INFORMATION PROVIDED:
☆ ☆ ☆

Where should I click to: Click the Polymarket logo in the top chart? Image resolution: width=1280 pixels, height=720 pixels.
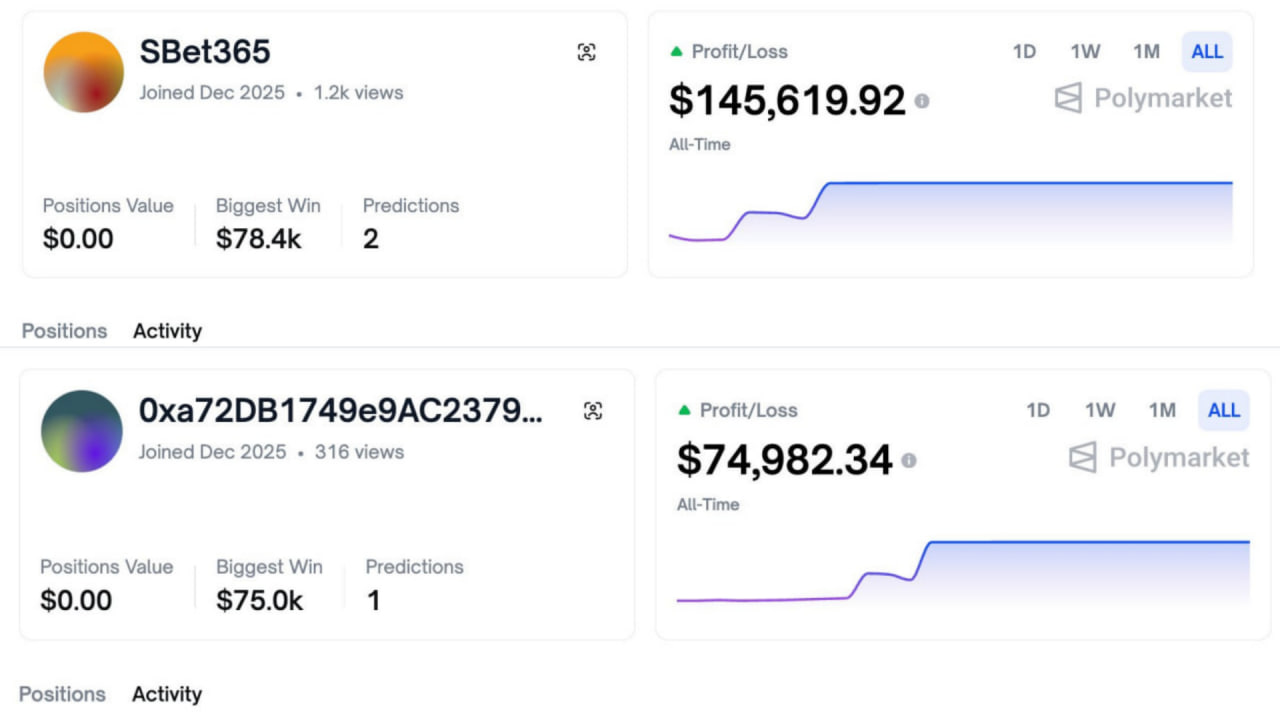click(1144, 98)
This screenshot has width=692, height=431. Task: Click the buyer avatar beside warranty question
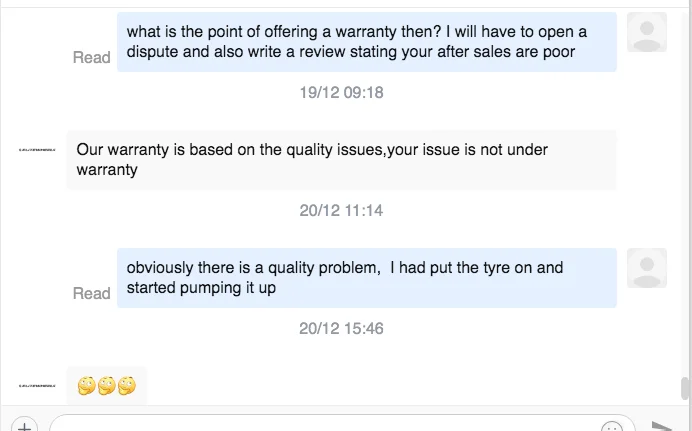point(646,32)
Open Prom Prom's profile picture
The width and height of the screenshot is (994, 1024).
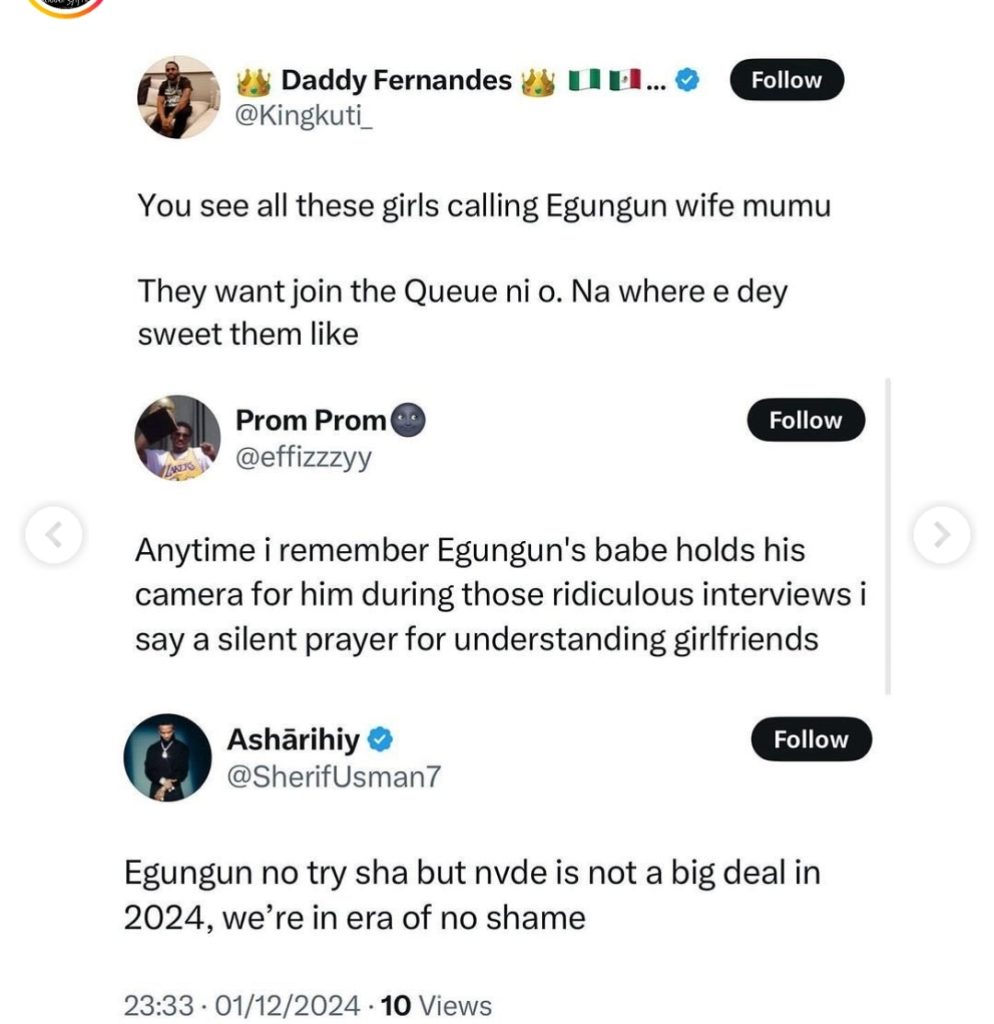tap(178, 438)
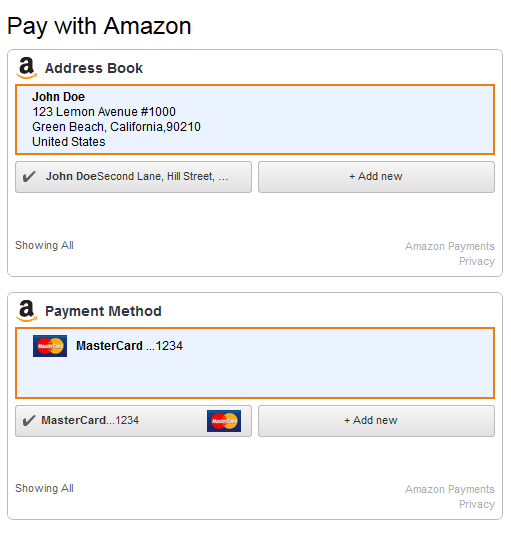Open Amazon Payments link in Address Book widget
The image size is (511, 533).
(449, 246)
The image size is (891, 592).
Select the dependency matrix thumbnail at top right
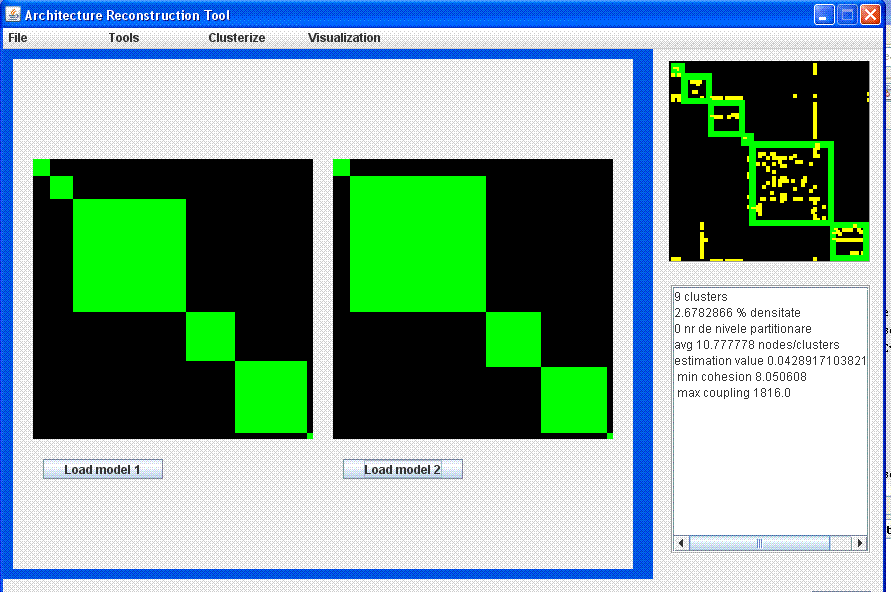[769, 161]
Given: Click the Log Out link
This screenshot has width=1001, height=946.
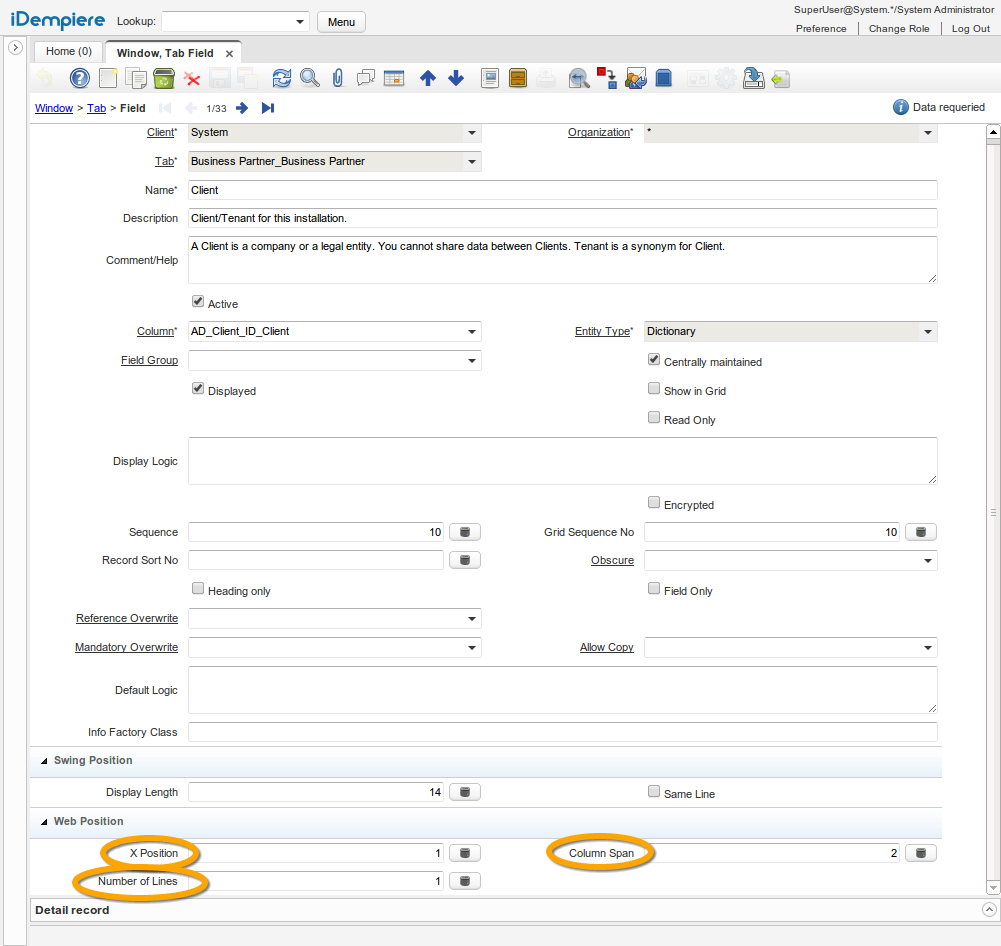Looking at the screenshot, I should pyautogui.click(x=970, y=29).
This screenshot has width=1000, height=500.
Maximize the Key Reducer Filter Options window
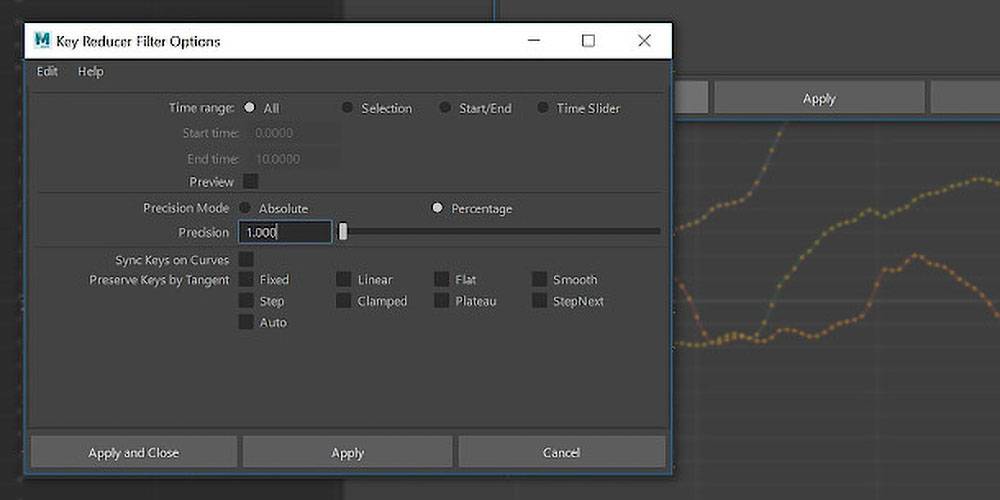coord(588,41)
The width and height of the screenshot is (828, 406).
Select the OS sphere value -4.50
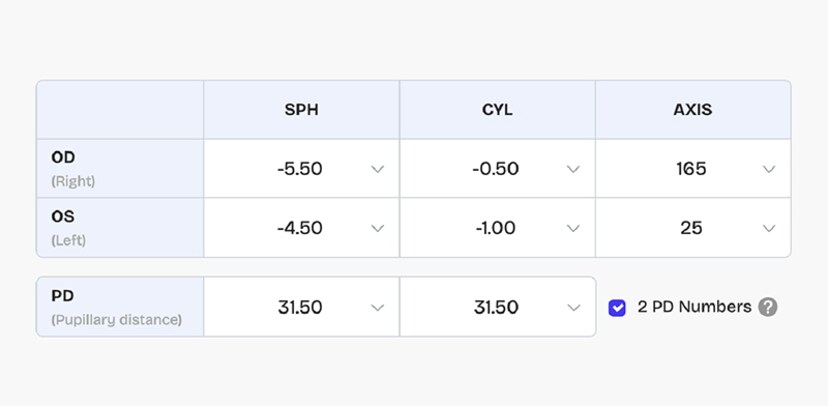tap(300, 228)
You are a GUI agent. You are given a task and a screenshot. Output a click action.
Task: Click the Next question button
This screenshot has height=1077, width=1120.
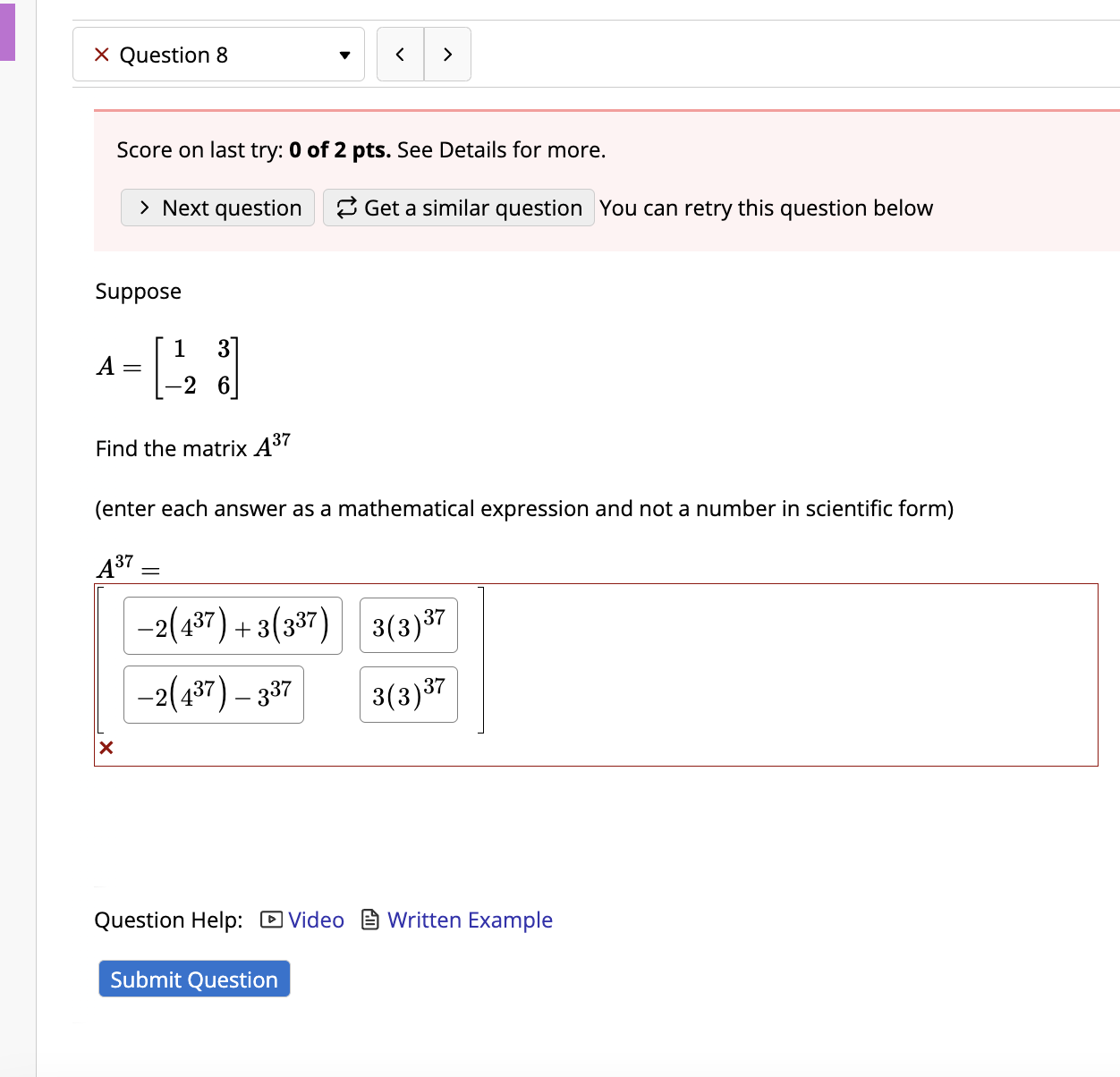(x=216, y=208)
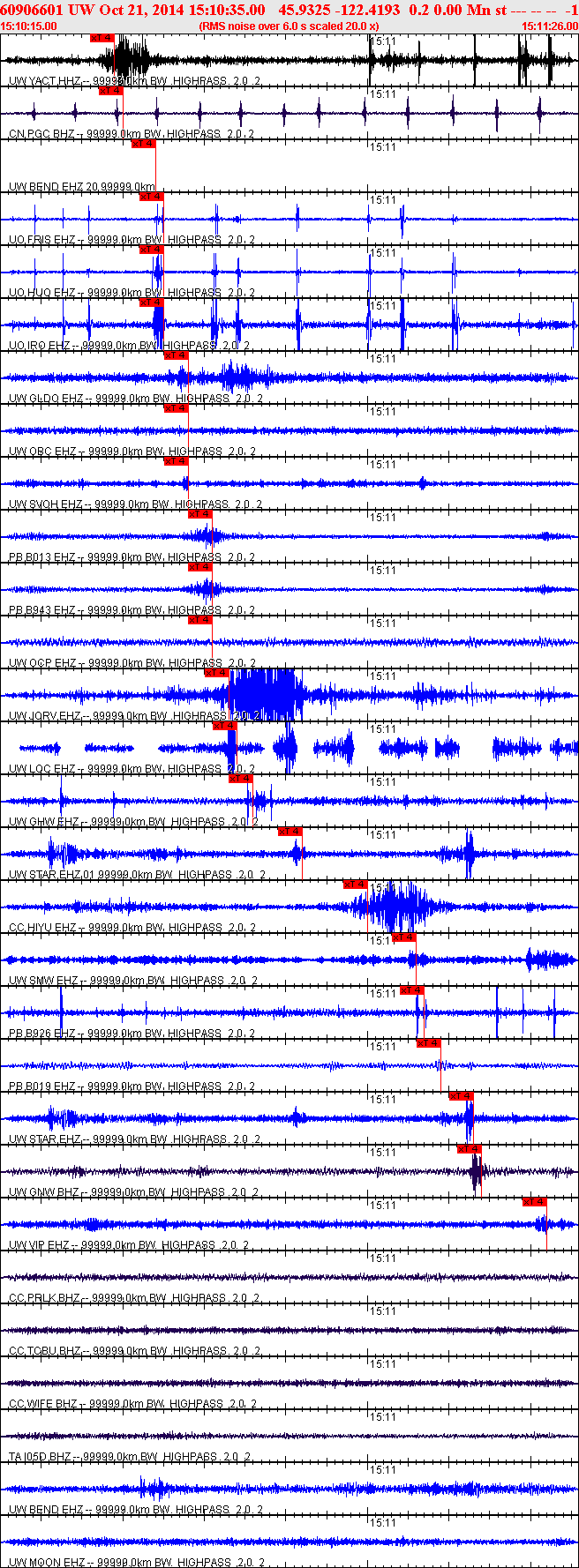Image resolution: width=579 pixels, height=1568 pixels.
Task: Select the pick marker on CC HIYU trace
Action: point(355,885)
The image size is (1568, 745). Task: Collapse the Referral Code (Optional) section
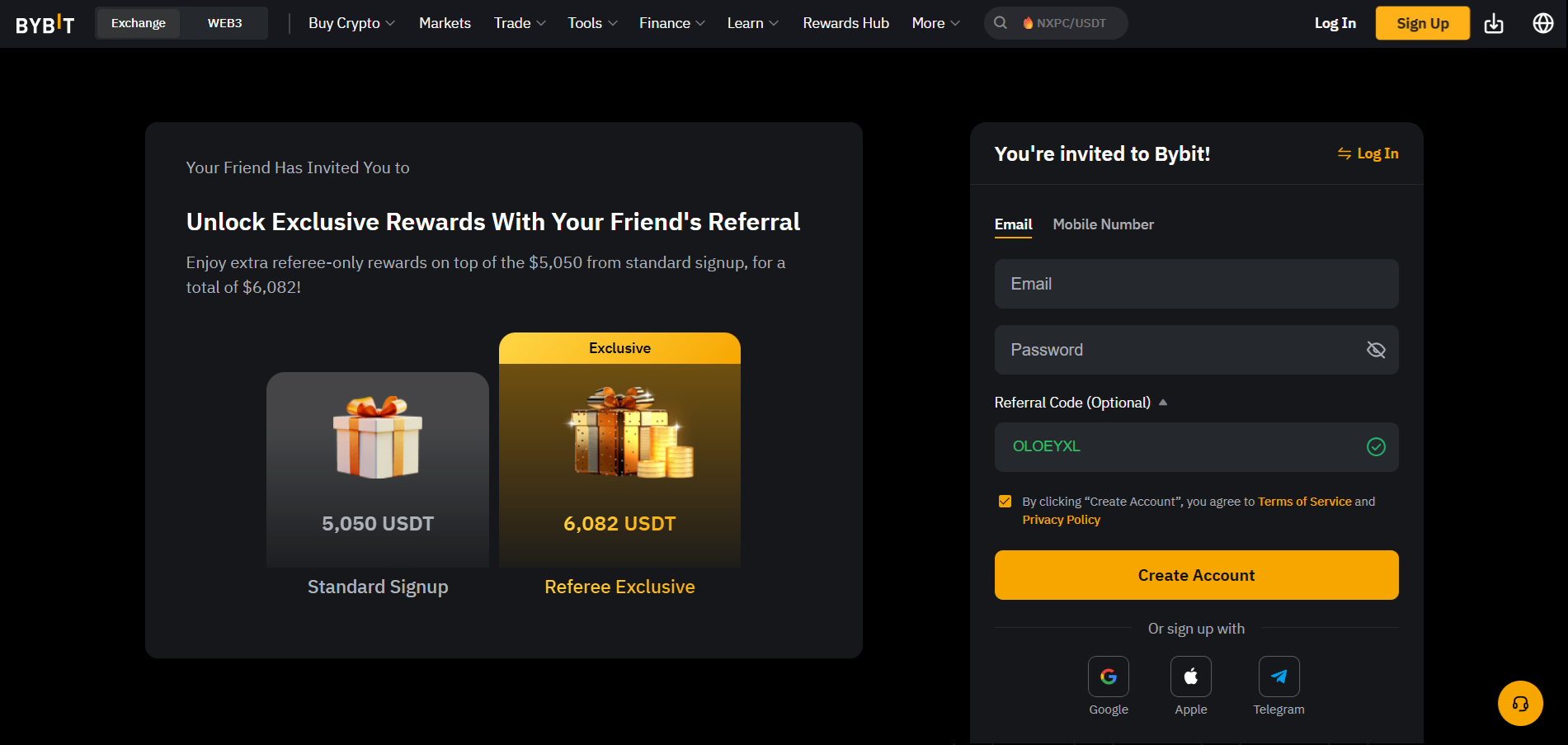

☆ ☆ ☆

Each entry above must be duplicated precisely; none of the pictures may be included.

REPLY TO THE TASK:
Where should I click to: Click the Polymarket logo in the top chart? Image resolution: width=1280 pixels, height=720 pixels.
click(1144, 98)
This screenshot has width=692, height=431. Task: Click the buyer avatar beside warranty question
point(646,32)
Open Prom Prom's profile picture
The width and height of the screenshot is (994, 1024).
tap(178, 438)
Open Amazon Payments link in Address Book widget
The image size is (511, 533).
(449, 246)
The image size is (891, 592).
Select the dependency matrix thumbnail at top right
[769, 161]
Given: Click the Log Out link
This screenshot has width=1001, height=946.
Looking at the screenshot, I should pyautogui.click(x=970, y=29).
This screenshot has width=1000, height=500.
Maximize the Key Reducer Filter Options window
coord(588,41)
The width and height of the screenshot is (828, 406).
Select the OS sphere value -4.50
tap(300, 228)
You are a GUI agent. You are given a task and a screenshot. Output a click action.
Task: Click the Next question button
This screenshot has height=1077, width=1120.
(x=216, y=208)
Image resolution: width=579 pixels, height=1568 pixels.
Task: Select the pick marker on CC HIYU trace
Action: point(355,885)
The image size is (1568, 745). Task: Collapse the Referral Code (Optional) section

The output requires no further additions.